In our paper, we do the following:
- We describe a particularly analytically tractable model which exhibits polysemanticity.
- We analyze our model using the capacity framework, derive the above graphs, and replicate them numerically.
- Elhage et al empirically observe that increasing the sparsity increases superposition. We analytically ground this observation by decomposing our toy model’s loss into two terms that directly correspond to the benefits and costs of superposition. As the input data becomes sparser, the kurtosis increases, and as the kurtosis increases the loss more heavily favors superposition.
- We explain the phase transitions observed in our model, which look similar to the phase transitions observed in Elhage et al–the sharp lines are because the capacities eventually hit 0 or 1, and at low sparsity you never see features represented impurely because the marginal returns curves don’t have diminishing returns. We can use this understanding to analytically derive the phase diagram:
- Lastly, in Elhage et al’s toy model, features were often partitioned into small distinct subspaces; we explore this as a consequence of optimal allocation of capacity: we find a block-semi-orthogonal structure, with differing block sizes in different models.
How important or useful is this? We’re not sure. For Redwood this feels like more of a side-project than a core research project. Some thoughts on the value of this work:
- We suspect that the capacity framework is getting at some important aspects of what’s going on in the training process for real neural networks, though probably the story in large models is probably substantially messier.
- We think that our results are helpful additions to the story laid out in Elhage et al.
- We think it’s nice to have some extremely simple examples where we understand polysemanticity very well.
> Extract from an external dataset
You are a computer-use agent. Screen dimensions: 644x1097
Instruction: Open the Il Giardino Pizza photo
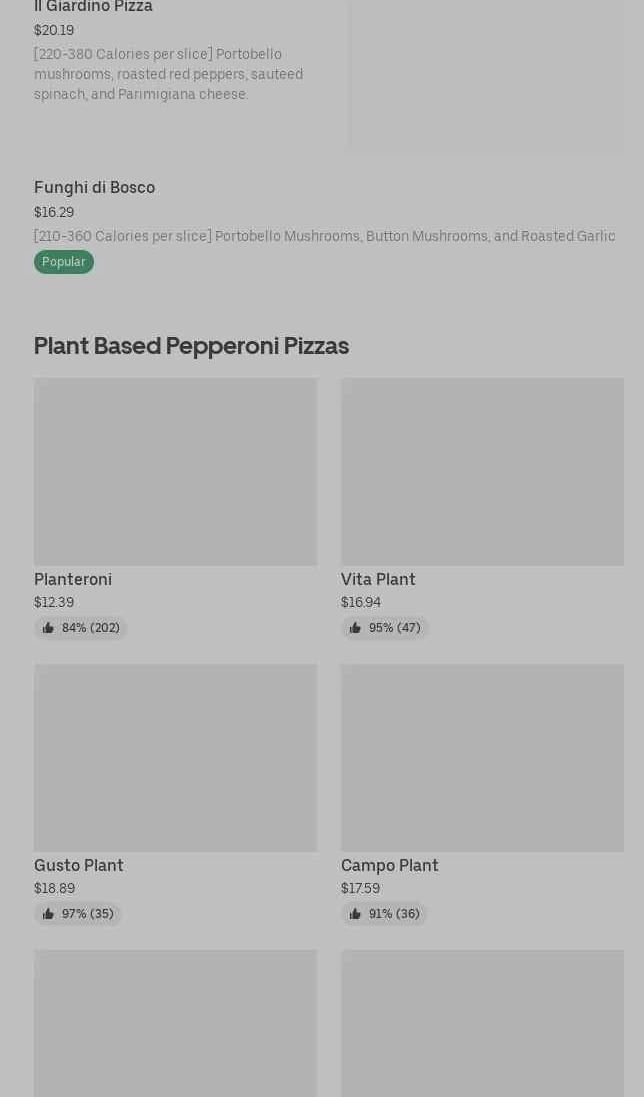tap(486, 75)
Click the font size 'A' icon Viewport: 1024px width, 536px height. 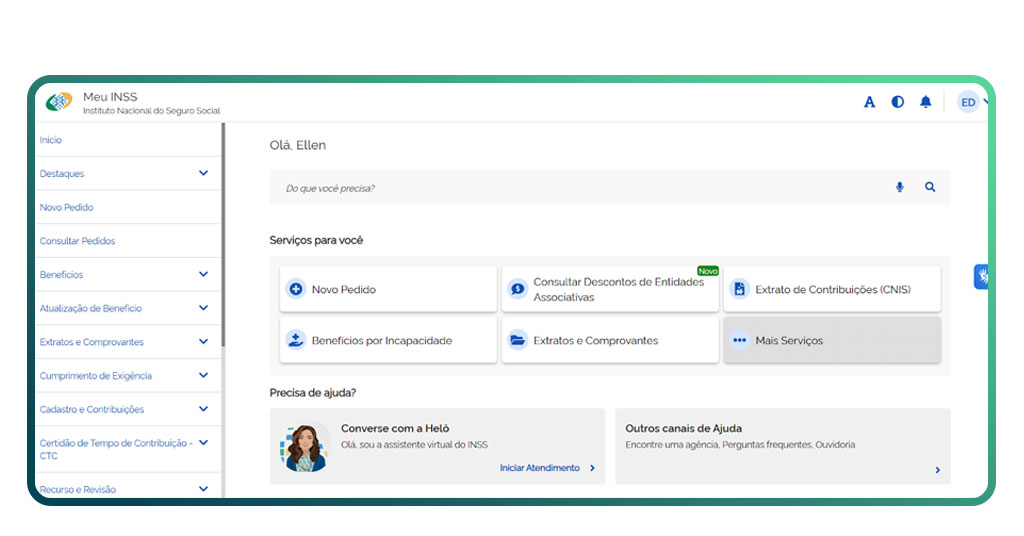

E.g. We’ve found it helpful to use our toy model as a testcase when developing interpretability techniques that should work in the presence of polysemantic neurons.
Right! Two quick ideas:
Although it's not easy to determine the full set of "natural" features for arbitrary networks, still you might be able to solve an optimization problem that identifies the single feature with most negative marginal returns to capacity given the weights of some particular trained network. If you could do this then perhaps you could apply a regularization to the network that "flattens out" the marginal returns curve for just that one feature, then apply further training to the network and ask again which single feature has most negative marginal returns to capacity given the updated network weights, and again flatten out the marginal returns curve for that one feature, and repeat until there are no features with negative marginal returns to capacity. Doing this feature-by-feature would be too slow for anything but toy networks, I suppose, but if it worked for toy networks then perhaps it would point the way towards something more scalable.
Suppose instead you can find the least important (lowest absolute value of dL/dC_i) feature given some particular set of weights for a network and mask that feature out from all the inputs, and the iterate in the same way as above. In the third figure from the top in your post -- the one with the big vertical stack of marginal return curves -- you would be chopping off the features one-by-one from bottom to top, ideally until you have exactly as many features as you can "fit" monosemantically into a particular architecture. I suppose again that doing this feature-by-feature for anything but a toy model would be prohibitive, but perhaps there is a way to do it more efficiently. I wonder whether there is any way to "find the least important feature" and to "mask it out".